Donald Trump Jr. campaigns for Republican House candidate Danny Tarkanian in Las Vegas, Nev., on Nov. 2, 2018. Trump Jr. is the first of President Donald Trump’s children to be subpoenaed in the continuing congressional investigations into Russia’s 2016 election interference.JIM WILSON/The New York Times News Service
The Senate intelligence committee has subpoenaed Donald Trump Jr., the President’s eldest son, who met with Russians in June, 2016, after being promised political dirt about Hillary Clinton, according to people familiar with the committee’s decision.
The Republican-led committee is particularly interested in the younger Trump’s account of the events surrounding that meeting – as well as his role in his father’s efforts to build a skyscraper in Moscow – and comparing the testimony to his previous answers to Senate investigators in 2017.
Donald Trump Jr. is the first of U.S. President Donald Trump’s children to be subpoenaed in the continuing congressional investigations into Russia’s 2016 election interference, and the move is likely to intensify the ire of a president who has spent more than two years railing against the Russia inquiries.
Donald Trump Jr. is a scion of Mr. Trump’s global business empire and was one of his father’s close advisers during the 2016 election.
A lawyer for the younger Trump declined to comment.
The June 9, 2016, Trump Tower meeting was the main focus of investigators’ questions during Senate judiciary committee testimony the following year. Investigators were particularly interested in what – if anything – Donald Trump Jr. told his father about what had transpired. Repeatedly, he told them that he said nothing to Mr. Trump – either before the meeting or after.
“I wouldn’t have wasted his time with it,” he said.
But Michael Cohen, the President’s long-time lawyer, recalled being in a meeting at Trump Tower when Donald Trump Jr. told his father about a planned meeting “to obtain adverse information about Clinton,” according to the report by Robert Mueller, the special counsel, citing Mr. Cohen’s testimony.
“From the tenor of the conversation, Cohen believed that Trump Jr. had previously discussed the meeting with his father, although Cohen was not involved in any such conversation,” Mr. Mueller’s investigators wrote.

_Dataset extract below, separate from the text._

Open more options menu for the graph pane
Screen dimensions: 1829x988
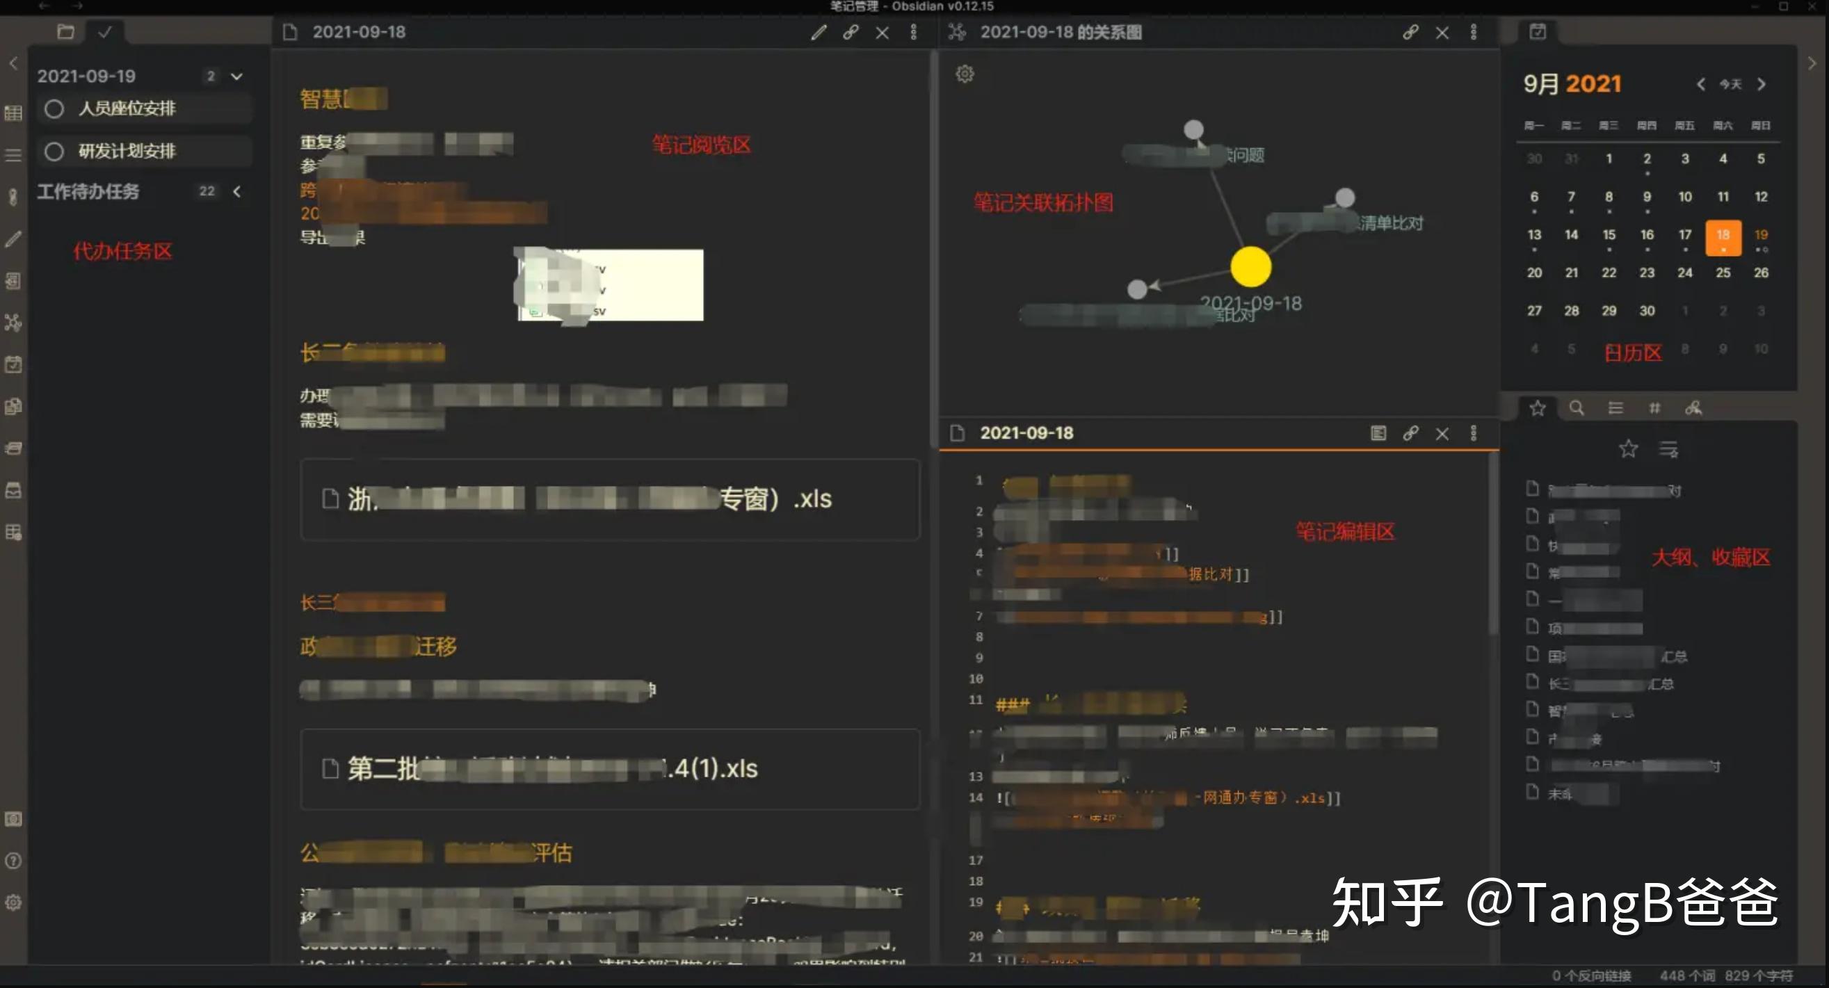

The special counsel considered bringing charges against some of the participants in that meeting but ran up against questions about whether they knew the meeting might violate federal bans on foreign contributions to elections, the report said.
“On the facts here, the government would unlikely be able to prove beyond a reasonable doubt that the June 9 meeting participants had general knowledge that their conduct was unlawful,” the report stated.
The younger Trump’s congressional testimony in 2017 came two months after The New York Times revealed that he had set up a meeting at Trump Tower during the campaign with Russians after he was told they had damaging information about Ms. Clinton. The information, he was told, was part of “Russia and its government’s support for Mr. Trump.”
“If it’s what you say I love it,” he responded at the time.
When the Times first revealed the existence of the Trump Tower meeting, Donald Trump Jr. did not acknowledge that it had been set up to obtain damaging information about Ms. Clinton. In a public statement, he said that the primary topic of the meeting was a program for American families to adopt Russian children that Moscow had ended years ago in response to sanctions imposed by the Obama administration.
His story changed several times. Eventually, he acknowledged that top campaign advisers had been eager for the Russian dirt on Ms. Clinton and were disappointed that they did not get what the Russians had promised. Jared Kushner and Paul Manafort, two top campaign aides, also attended the meeting.
Donald Trump Jr. also told Senate investigators in 2017 that he was only “peripherally aware” of his father’s efforts to build a Trump Tower Moscow in 2015 and 2016, in the midst of his campaign for president.
But Mr. Cohen said that he had told the younger Trump and his sister Ivanka Trump about the project “approximately” 10 times.
Mr. Cohen pleaded guilty to lying to Congress about the extent of the Trump Tower Moscow project. He is now serving a three-year prison sentence.
Despite years of scrutiny by prosecutors and congressional investigators into his role on the 2016 campaign, the younger Trump has remained a fixture on the rally circuit and one of the most forceful defenders of his father’s presidency.
At the Conservative Political Action Conference in March, two days after Mr. Cohen’s damning congressional testimony, he said the first two years of the Trump administration have been a “promises made, promises kept agenda.”
“He’s showing the world that when he says he’s going to do something, he means business,” Donald Trump Jr. told an enthusiastic crowd.
And he had a piece of advice for the Department of Justice about the Mueller report, which had not been released.
“Put it all out there,” he said. “Don’t redact anything.”